HTML as Canonical Interface

  • Several argue that HTML/CSS/JS is the true canonical form because it is what humans consume; if APIs drift or die, the site still “works” in HTML.
  • From a scraper’s perspective, HTML is universal: every site has it, whereas APIs are inconsistent, undiscoverable, or absent.
  • Some push the view that “HTML is the API” and that good semantic markup already serves both humans and machines.

APIs: Promise vs. Reality

  • Critics of “use my API” note APIs are often:
    • Rate-limited, paywalled, or require keys/KYC.
    • Missing key data that is visible in HTML.
    • Prone to rug-pulls, deprecations, and policy changes (e.g., social sites tightening API access).
  • Others counter that many sites (especially WordPress, plus RSS/Atom/JSON Feed, ActivityPub, oEmbed, sitemaps, GraphQL) already expose richer, cleaner machine endpoints and that big crawlers should exploit these, especially given WordPress’s huge share.
  • There’s disagreement over how common usable APIs/feeds really are.

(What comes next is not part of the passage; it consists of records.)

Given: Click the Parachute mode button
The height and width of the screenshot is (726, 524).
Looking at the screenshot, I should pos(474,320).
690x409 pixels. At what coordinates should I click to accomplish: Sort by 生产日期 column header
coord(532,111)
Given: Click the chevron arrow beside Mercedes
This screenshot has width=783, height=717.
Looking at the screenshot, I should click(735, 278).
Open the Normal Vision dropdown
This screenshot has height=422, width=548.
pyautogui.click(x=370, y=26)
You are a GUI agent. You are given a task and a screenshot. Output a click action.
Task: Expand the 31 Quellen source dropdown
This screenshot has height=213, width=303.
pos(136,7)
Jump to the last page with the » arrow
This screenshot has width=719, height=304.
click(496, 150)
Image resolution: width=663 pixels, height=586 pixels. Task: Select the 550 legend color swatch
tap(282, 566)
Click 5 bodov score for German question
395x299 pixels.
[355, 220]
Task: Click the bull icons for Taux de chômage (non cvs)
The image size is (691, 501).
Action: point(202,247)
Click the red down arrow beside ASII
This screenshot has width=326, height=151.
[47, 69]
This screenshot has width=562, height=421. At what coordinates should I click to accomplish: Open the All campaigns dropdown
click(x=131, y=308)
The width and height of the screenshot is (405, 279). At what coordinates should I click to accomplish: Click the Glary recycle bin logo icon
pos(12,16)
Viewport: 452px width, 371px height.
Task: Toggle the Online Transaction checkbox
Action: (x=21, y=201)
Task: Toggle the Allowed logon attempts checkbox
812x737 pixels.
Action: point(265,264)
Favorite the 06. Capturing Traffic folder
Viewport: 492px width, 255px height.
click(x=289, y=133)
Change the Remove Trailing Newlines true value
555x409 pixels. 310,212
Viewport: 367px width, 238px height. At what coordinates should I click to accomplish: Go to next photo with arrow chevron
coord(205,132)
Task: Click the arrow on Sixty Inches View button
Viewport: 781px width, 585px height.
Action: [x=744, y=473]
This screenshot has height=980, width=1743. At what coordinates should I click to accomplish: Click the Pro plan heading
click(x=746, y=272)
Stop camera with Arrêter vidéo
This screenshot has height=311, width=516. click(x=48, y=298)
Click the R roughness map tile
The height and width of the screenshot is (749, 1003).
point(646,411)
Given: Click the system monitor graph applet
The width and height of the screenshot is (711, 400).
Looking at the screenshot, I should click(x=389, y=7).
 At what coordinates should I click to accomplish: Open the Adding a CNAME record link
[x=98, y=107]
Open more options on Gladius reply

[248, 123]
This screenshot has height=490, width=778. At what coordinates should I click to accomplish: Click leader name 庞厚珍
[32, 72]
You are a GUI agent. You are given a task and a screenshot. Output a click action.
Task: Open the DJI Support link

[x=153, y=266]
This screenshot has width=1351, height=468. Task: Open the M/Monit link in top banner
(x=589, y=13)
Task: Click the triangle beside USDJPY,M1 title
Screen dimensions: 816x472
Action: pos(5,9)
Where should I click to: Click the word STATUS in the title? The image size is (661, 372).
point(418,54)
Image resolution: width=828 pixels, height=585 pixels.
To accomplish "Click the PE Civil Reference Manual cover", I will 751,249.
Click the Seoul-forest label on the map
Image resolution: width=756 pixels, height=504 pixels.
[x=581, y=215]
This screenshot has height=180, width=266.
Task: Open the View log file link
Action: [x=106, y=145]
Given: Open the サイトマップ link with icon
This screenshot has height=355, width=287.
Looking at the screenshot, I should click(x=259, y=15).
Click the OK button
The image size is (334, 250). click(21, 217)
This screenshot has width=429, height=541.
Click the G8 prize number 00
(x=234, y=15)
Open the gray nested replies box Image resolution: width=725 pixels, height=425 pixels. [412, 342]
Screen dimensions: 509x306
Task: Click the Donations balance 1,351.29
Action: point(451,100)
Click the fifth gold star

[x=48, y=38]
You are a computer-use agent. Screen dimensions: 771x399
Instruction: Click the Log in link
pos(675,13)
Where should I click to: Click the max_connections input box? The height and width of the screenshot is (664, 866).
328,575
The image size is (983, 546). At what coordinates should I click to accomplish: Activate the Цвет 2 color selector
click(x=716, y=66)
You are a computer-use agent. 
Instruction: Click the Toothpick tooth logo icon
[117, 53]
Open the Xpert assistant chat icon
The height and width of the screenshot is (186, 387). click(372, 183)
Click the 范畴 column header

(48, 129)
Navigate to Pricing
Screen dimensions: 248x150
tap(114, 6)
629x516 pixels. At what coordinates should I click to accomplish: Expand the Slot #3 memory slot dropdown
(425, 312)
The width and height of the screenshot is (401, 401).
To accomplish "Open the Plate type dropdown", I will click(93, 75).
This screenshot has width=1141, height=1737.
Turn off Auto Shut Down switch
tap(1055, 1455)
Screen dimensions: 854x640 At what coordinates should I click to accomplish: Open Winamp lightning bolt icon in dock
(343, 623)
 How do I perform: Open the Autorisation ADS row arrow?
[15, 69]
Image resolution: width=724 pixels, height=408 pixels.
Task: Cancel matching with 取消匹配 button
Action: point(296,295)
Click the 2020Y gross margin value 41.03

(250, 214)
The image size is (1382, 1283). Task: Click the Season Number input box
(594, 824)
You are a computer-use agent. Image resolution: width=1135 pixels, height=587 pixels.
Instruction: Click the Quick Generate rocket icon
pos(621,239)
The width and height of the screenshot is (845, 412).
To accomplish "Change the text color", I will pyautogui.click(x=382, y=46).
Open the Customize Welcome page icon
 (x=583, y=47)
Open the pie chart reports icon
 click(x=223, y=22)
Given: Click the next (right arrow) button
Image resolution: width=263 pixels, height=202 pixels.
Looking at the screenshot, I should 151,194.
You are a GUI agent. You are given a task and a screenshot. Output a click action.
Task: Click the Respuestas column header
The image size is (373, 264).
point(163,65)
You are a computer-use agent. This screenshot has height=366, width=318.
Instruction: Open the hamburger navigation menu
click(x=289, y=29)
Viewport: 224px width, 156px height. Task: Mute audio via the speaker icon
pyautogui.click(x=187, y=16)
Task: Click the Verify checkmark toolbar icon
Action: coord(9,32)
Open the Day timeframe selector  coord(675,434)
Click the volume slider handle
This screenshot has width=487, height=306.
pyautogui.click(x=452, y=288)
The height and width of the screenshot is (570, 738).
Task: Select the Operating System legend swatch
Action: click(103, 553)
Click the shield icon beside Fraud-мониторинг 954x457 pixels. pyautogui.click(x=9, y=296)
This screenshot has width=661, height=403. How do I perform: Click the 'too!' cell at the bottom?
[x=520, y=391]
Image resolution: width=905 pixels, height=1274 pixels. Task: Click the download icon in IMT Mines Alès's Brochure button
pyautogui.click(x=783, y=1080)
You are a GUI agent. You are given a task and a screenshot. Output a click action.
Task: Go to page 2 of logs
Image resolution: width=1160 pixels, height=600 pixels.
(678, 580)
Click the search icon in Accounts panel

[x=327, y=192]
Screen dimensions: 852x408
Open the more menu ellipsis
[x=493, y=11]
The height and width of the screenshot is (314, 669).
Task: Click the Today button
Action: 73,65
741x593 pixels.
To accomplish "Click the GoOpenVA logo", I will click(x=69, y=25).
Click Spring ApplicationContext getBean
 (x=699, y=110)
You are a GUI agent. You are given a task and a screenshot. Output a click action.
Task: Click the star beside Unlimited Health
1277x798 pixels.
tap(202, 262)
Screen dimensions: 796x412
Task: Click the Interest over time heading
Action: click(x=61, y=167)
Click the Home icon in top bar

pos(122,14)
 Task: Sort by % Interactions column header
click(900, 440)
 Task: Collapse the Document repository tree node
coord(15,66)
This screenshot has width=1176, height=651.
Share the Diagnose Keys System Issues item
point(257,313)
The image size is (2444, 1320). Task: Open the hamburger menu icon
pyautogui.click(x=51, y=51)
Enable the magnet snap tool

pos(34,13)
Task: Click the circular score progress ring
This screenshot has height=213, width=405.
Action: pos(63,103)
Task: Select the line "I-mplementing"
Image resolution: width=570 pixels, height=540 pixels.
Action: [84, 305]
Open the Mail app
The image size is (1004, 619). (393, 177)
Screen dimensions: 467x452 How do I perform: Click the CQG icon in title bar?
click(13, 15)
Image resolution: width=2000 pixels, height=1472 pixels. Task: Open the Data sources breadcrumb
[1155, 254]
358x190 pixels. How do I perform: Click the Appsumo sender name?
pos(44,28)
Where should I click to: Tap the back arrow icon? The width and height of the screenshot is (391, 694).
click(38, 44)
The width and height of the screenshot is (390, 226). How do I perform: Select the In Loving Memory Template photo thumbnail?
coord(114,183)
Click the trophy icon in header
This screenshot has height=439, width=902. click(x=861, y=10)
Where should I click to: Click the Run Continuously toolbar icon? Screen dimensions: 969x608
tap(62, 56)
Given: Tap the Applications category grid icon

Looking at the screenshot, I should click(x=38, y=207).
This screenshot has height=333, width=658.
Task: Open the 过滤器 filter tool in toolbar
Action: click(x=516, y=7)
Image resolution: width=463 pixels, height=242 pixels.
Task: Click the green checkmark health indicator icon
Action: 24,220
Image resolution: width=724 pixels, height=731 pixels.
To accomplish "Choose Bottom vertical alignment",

Scraper and Crawler Practicalities

  • Large-scale scrapers value generic logic: one HTML parser works “everywhere,” whereas each API needs bespoke client code and semantics.
  • Some implement special handling for major CMSes (WordPress, MediaWiki) because their APIs are easy wins.
  • Others say that if you’re scraping a specific site, it’s reasonable to learn and use its API, especially when it’s standardised.

LLMs and Parsing

  • Debate over using LLMs to interpret HTML:
    • Pro: they reduce the need to handcraft selectors; can quickly infer structure.
    • Con: massive compute vs. simple parsing, probabilistic errors, and no clear audit trail; structured data remains essential where accuracy matters.

Robots.txt, Blocking, and Legal/Ethical Aspects

  • Many note that robots.txt is widely ignored, especially by AI crawlers.
  • Ideas raised: honeypot links, IP blocklists, user-agent rules, Cloudflare routing, browser fingerprinting; but participants see this as an arms race with collateral damage (e.g., cloud desktops, residential proxies).
  • EU law and “content signals” headers/robots extensions may provide some legal leverage, but there’s skepticism big AI companies will respect voluntary schemes.

Prompt Poisoning and Anti-scraping Gimmicks

  • Hiding adversarial text in HTML to poison AI outputs is discussed but seen as fragile:
    • Sophisticated crawlers can render pages, detect hidden content, and filter it.
    • Risk of breaking accessibility or legitimate hidden/interactive content.

Human vs AI Interfaces & Formats

  • Some fear that AI-specific APIs will eventually degrade human UIs, forcing users to go through agents.
  • Others point to lost opportunities like browser-side XSLT/XML+templates or standardized OpenAPI-style descriptions that could have unified human and machine consumption.